Comment From: mistercrunch

Open to chat, not sure what the right time/place is can DM you my email as I hate to put it here on github where bot/scraper can pick it up for spamming. Maybe coordinate on Superset Slack, or come to one of the community meetings that's on the community calendar - I try to attend most of them.

Comment From: mcdogg17

I was messaging on Slack, waiting for a reply.

Comment From: mcdogg17

Hey! I'm just waiting for your response. @mistercrunch

Comment From: rusackas

Not sure if you and @mistercrunch had a chance to has this out, but it seems it's not quite ready for a VOTE yet, is that correct?

Comment From: TechAuditBI

Not sure if you and @mistercrunch had a chance to has this out, but it seems it's not quite ready for a VOTE yet, is that correct?

Unfortunately no it is not ready for a VOTE yet. We have some troubles actually realising what functionality is expected from us to be developed. Max apparently is quite busy at the moment so our discussion is hardly progressing at all.

Comment From: u35253

Example use case

I'll give an example that would be useful here, if multi-statement "virutal (custom sql) Datasets" were to be supported in Superset.

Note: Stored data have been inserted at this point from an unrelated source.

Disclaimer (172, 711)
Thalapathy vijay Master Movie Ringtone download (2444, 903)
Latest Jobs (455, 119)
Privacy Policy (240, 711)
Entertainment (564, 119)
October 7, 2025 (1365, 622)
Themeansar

Problem statement: On my database provider, the way my Superset is set up: CTEs that query the exact same immediately upstream CTE will re-run the whole logic of their source CTE. It recomputes the same exact data each time after the first. Database caching exists only for the whole-query level if it was already run, but actually does not help for this. E.g., adding 2 CTEs that both process the "main" CTE (which, at times, can be very convenient), will then TRIPLE the runtime, whether it was a "first" or "cached" run overall. What was a 5 second query becomes 15 seconds; a 10 second query becomes 30 seconds; a 30 second query becomes 1.5 minutes; a 1 minute query becomes a 3 minute query. What was once "tolerable" either for development or for actual use becomes "less so".
Proposed solution: Allow multi-query virtual datasets. That way, the First Statement could run a CACHE TABLE statement one time in my database's dialect This writes the "main CTE" result to disk, making a disk cache. Then, when the next two CTEs consume from that object (in the Second Statement), they could read the tiny, pre-computed dataset. That would allow the "full query" to run about as long as it takes to run just the "main" CTE (e.g., no multiplier is applied to the runtime).

Commentary: Overall, in this example, without multi-statement Dataset support, the current approach tends toward the direction of "make the whole query run fast no matter what, so that tripling it is not perceptible", among other possibilities. I accept that. But, there could be an opportunity for certain use cases where multi-statement datasets could be very, very convenient.

This example does not get into the implementation needs in the Superset code, much less for the support of 50+ datasource types, or overall requirements. Commenting here so that this pattern can be considered when this Issue gets reviewed again.